> _WHAT TO DO_: Turn every line of the items below into a Markdown table with the columns "Row" and "Entry," giving each line a row number and skipping blank lines.

> _DATA TO USE_:
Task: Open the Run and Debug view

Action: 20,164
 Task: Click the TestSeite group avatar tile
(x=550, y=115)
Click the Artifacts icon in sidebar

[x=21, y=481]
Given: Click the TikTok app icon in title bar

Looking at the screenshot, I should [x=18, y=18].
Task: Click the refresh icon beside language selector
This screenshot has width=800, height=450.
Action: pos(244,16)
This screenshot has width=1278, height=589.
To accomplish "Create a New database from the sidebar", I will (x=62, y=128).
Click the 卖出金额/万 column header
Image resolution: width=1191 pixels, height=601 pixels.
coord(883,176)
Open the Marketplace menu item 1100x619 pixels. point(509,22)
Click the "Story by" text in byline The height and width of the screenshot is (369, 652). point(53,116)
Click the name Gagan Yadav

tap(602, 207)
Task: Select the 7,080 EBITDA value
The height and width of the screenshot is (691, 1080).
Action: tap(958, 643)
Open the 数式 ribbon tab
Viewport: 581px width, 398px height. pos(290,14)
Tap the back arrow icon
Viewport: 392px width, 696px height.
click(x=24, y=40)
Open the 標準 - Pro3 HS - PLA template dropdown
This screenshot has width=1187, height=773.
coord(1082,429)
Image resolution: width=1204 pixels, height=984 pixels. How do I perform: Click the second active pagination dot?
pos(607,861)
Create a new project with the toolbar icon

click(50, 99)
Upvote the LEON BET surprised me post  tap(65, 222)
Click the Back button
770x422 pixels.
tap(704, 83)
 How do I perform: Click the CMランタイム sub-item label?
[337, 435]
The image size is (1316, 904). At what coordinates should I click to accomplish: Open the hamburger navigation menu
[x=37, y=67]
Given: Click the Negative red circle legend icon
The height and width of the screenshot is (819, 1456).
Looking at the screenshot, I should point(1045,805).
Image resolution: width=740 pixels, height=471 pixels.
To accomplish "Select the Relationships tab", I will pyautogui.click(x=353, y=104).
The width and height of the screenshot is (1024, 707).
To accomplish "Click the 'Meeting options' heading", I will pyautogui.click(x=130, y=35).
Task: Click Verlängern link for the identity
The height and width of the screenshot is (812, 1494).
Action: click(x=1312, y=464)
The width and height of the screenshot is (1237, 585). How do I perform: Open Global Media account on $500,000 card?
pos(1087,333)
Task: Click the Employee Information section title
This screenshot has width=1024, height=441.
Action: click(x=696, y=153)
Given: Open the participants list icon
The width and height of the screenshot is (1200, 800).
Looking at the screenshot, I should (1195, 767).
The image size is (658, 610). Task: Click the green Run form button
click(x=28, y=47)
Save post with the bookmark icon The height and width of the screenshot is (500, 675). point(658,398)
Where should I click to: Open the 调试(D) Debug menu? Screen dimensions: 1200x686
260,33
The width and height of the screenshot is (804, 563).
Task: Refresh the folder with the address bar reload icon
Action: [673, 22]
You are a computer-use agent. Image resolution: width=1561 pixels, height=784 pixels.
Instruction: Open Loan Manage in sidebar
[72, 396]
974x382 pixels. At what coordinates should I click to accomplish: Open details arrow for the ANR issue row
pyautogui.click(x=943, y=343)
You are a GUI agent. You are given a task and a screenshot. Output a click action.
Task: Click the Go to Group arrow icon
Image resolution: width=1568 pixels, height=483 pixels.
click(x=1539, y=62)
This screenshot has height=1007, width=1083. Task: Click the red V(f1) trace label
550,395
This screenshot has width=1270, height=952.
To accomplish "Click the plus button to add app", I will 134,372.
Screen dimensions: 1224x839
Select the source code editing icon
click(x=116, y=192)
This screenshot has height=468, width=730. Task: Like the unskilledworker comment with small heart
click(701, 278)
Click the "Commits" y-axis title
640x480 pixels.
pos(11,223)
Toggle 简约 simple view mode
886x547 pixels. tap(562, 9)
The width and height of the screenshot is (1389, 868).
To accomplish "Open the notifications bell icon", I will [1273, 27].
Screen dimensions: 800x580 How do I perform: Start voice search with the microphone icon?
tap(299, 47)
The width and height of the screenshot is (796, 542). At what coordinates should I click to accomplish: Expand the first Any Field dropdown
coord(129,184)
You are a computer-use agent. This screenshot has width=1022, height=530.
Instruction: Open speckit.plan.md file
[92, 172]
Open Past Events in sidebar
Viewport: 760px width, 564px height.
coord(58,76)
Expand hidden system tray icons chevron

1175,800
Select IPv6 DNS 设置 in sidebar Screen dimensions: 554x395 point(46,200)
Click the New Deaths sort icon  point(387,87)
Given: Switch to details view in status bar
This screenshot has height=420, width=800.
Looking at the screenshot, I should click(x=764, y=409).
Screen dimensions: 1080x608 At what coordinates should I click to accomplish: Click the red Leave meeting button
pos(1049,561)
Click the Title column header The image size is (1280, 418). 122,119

> _THE SOLUTION_:
| Row | Entry |
|---|---|
| 1 | Task: Open the Run and Debug view |
| 2 | Action: 20,164 |
| 3 |  Task: Click the TestSeite group avatar tile |
| 4 | (x=550, y=115) |
| 5 | Click the Artifacts icon in sidebar |
| 6 | [x=21, y=481] |
| 7 | Given: Click the TikTok app icon in title bar |
| 8 | Looking at the screenshot, I should [x=18, y=18]. |
| 9 | Task: Click the refresh icon beside language selector |
| 10 | This screenshot has width=800, height=450. |
| 11 | Action: pos(244,16) |
| 12 | This screenshot has width=1278, height=589. |
| 13 | To accomplish "Create a New database from the sidebar", I will (x=62, y=128). |
| 14 | Click the 卖出金额/万 column header |
| 15 | Image resolution: width=1191 pixels, height=601 pixels. |
| 16 | coord(883,176) |
| 17 | Open the Marketplace menu item 1100x619 pixels. point(509,22) |
| 18 | Click the "Story by" text in byline The height and width of the screenshot is (369, 652). point(53,116) |
| 19 | Click the name Gagan Yadav |
| 20 | tap(602, 207) |
| 21 | Task: Select the 7,080 EBITDA value |
| 22 | The height and width of the screenshot is (691, 1080). |
| 23 | Action: tap(958, 643) |
| 24 | Open the 数式 ribbon tab |
| 25 | Viewport: 581px width, 398px height. pos(290,14) |
| 26 | Tap the back arrow icon |
| 27 | Viewport: 392px width, 696px height. |
| 28 | click(x=24, y=40) |
| 29 | Open the 標準 - Pro3 HS - PLA template dropdown |
| 30 | This screenshot has width=1187, height=773. |
| 31 | coord(1082,429) |
| 32 | Image resolution: width=1204 pixels, height=984 pixels. How do I perform: Click the second active pagination dot? |
| 33 | pos(607,861) |
| 34 | Create a new project with the toolbar icon |
| 35 | click(50, 99) |
| 36 | Upvote the LEON BET surprised me post  tap(65, 222) |
| 37 | Click the Back button |
| 38 | 770x422 pixels. |
| 39 | tap(704, 83) |
| 40 |  How do I perform: Click the CMランタイム sub-item label? |
| 41 | [337, 435] |
| 42 | The image size is (1316, 904). At what coordinates should I click to accomplish: Open the hamburger navigation menu |
| 43 | [x=37, y=67] |
| 44 | Given: Click the Negative red circle legend icon |
| 45 | The height and width of the screenshot is (819, 1456). |
| 46 | Looking at the screenshot, I should point(1045,805). |
| 47 | Image resolution: width=740 pixels, height=471 pixels. |
| 48 | To accomplish "Select the Relationships tab", I will pyautogui.click(x=353, y=104). |
| 49 | The width and height of the screenshot is (1024, 707). |
| 50 | To accomplish "Click the 'Meeting options' heading", I will pyautogui.click(x=130, y=35). |
| 51 | Task: Click Verlängern link for the identity |
| 52 | The height and width of the screenshot is (812, 1494). |
| 53 | Action: click(x=1312, y=464) |
| 54 | The width and height of the screenshot is (1237, 585). How do I perform: Open Global Media account on $500,000 card? |
| 55 | pos(1087,333) |
| 56 | Task: Click the Employee Information section title |
| 57 | This screenshot has width=1024, height=441. |
| 58 | Action: click(x=696, y=153) |
| 59 | Given: Open the participants list icon |
| 60 | The width and height of the screenshot is (1200, 800). |
| 61 | Looking at the screenshot, I should (1195, 767). |
| 62 | The image size is (658, 610). Task: Click the green Run form button |
| 63 | click(x=28, y=47) |
| 64 | Save post with the bookmark icon The height and width of the screenshot is (500, 675). point(658,398) |
| 65 | Where should I click to: Open the 调试(D) Debug menu? Screen dimensions: 1200x686 |
| 66 | 260,33 |
| 67 | The width and height of the screenshot is (804, 563). |
| 68 | Task: Refresh the folder with the address bar reload icon |
| 69 | Action: [673, 22] |
| 70 | You are a computer-use agent. Image resolution: width=1561 pixels, height=784 pixels. |
| 71 | Instruction: Open Loan Manage in sidebar |
| 72 | [72, 396] |
| 73 | 974x382 pixels. At what coordinates should I click to accomplish: Open details arrow for the ANR issue row |
| 74 | pyautogui.click(x=943, y=343) |
| 75 | You are a GUI agent. You are given a task and a screenshot. Output a click action. |
| 76 | Task: Click the Go to Group arrow icon |
| 77 | Image resolution: width=1568 pixels, height=483 pixels. |
| 78 | click(x=1539, y=62) |
| 79 | This screenshot has height=1007, width=1083. Task: Click the red V(f1) trace label |
| 80 | 550,395 |
| 81 | This screenshot has width=1270, height=952. |
| 82 | To accomplish "Click the plus button to add app", I will 134,372. |
| 83 | Screen dimensions: 1224x839 |
| 84 | Select the source code editing icon |
| 85 | click(x=116, y=192) |
| 86 | This screenshot has height=468, width=730. Task: Like the unskilledworker comment with small heart |
| 87 | click(701, 278) |
| 88 | Click the "Commits" y-axis title |
| 89 | 640x480 pixels. |
| 90 | pos(11,223) |
| 91 | Toggle 简约 simple view mode |
| 92 | 886x547 pixels. tap(562, 9) |
| 93 | The width and height of the screenshot is (1389, 868). |
| 94 | To accomplish "Open the notifications bell icon", I will [1273, 27]. |
| 95 | Screen dimensions: 800x580 How do I perform: Start voice search with the microphone icon? |
| 96 | tap(299, 47) |
| 97 | The width and height of the screenshot is (796, 542). At what coordinates should I click to accomplish: Expand the first Any Field dropdown |
| 98 | coord(129,184) |
| 99 | You are a computer-use agent. This screenshot has width=1022, height=530. |
| 100 | Instruction: Open speckit.plan.md file |
| 101 | [92, 172] |
| 102 | Open Past Events in sidebar |
| 103 | Viewport: 760px width, 564px height. |
| 104 | coord(58,76) |
| 105 | Expand hidden system tray icons chevron |
| 106 | 1175,800 |
| 107 | Select IPv6 DNS 设置 in sidebar Screen dimensions: 554x395 point(46,200) |
| 108 | Click the New Deaths sort icon  point(387,87) |
| 109 | Given: Switch to details view in status bar |
| 110 | This screenshot has height=420, width=800. |
| 111 | Looking at the screenshot, I should click(x=764, y=409). |
| 112 | Screen dimensions: 1080x608 At what coordinates should I click to accomplish: Click the red Leave meeting button |
| 113 | pos(1049,561) |
| 114 | Click the Title column header The image size is (1280, 418). 122,119 |